Des accusations et menaces de procès envoyées à mots-couverts que Jean-François Morisse balaye, s'appuyant une fois de plus sur la décision du tribunal lors de la liquidation de la société MER7 : 

On nous reproche de les avoir volés ? C'est faux. En décembre 2012, Link Digital Spirit a repris Jeux Vidéo Magazine. Comme je le disais, le tribunal nous a alors octroyé le droit d'exploitation de la marque, le site et ses contenus. C'était une condition suspensive. Récupérer un site vide n'avait aucun intérêt. 

S'ils ne sont pas d'accord, il faut contester cela auprès du tribunal, pas de nous.

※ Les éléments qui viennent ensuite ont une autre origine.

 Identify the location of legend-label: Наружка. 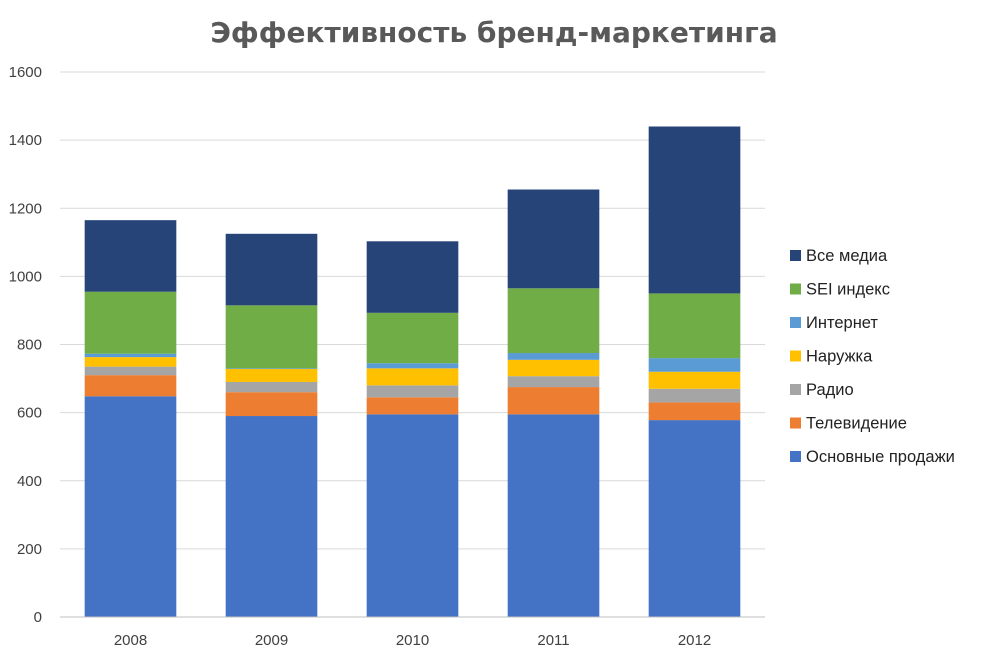
(840, 357).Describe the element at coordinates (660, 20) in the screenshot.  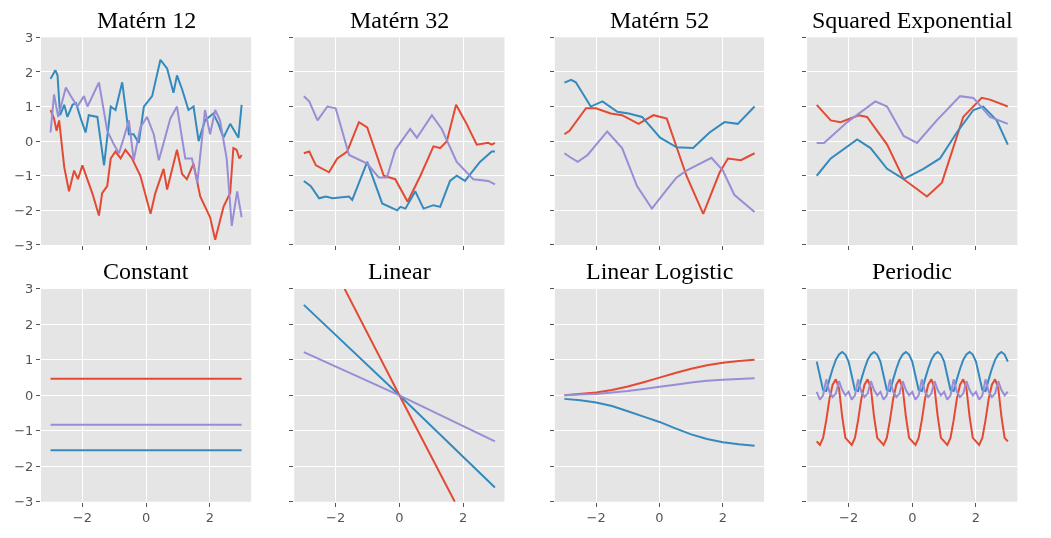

Nous n'avons jamais rien dit contre eux. Nous ne les traitons ni de menteurs, ni de voleurs. La différence se fera donc dans les mois qui viennent. Nos projets sont différents. Nous leur souhaitons le meilleur, qu'ils n'hésitent pas à nous recontacter d'ailleurs. Mais je souligne que nous avons souhaité discuter avec eux début janvier, avant que tout cela n'arrive, et ils n'ont pas donné suite.

Je précise que nous n'avons pas été attaqués. S'ils sont si sûrs d'eux, pourquoi il n'y a pas d'action en justice ? Ils font une campagne de dénigrement, et ça c'est répréhensible. 

La suite des événements

Visiblement non désireuse d'en rester là, la société CJV a néanmoins été placée en redressement judiciaire hier, le jeudi 17 janvier 2013. Une situation économique extrêmement difficile qui pourrait précipiter la conclusion de cette affaire.

Une chose est sûre, après la mort de nombreux magazines il y a quelques mois, la presse de jeu vidéo française semble actuellement traverser la période la plus difficile de son histoire. Espérons que les tribunaux laissent bientôt place aux jeux vidéo...

PS : A noter que, malgré l'absence en kiosque en décembre, les abonnés de Jeux Vidéo Magazine ne perdent aucun numéro, l'abonnement sera décalé d'un mois.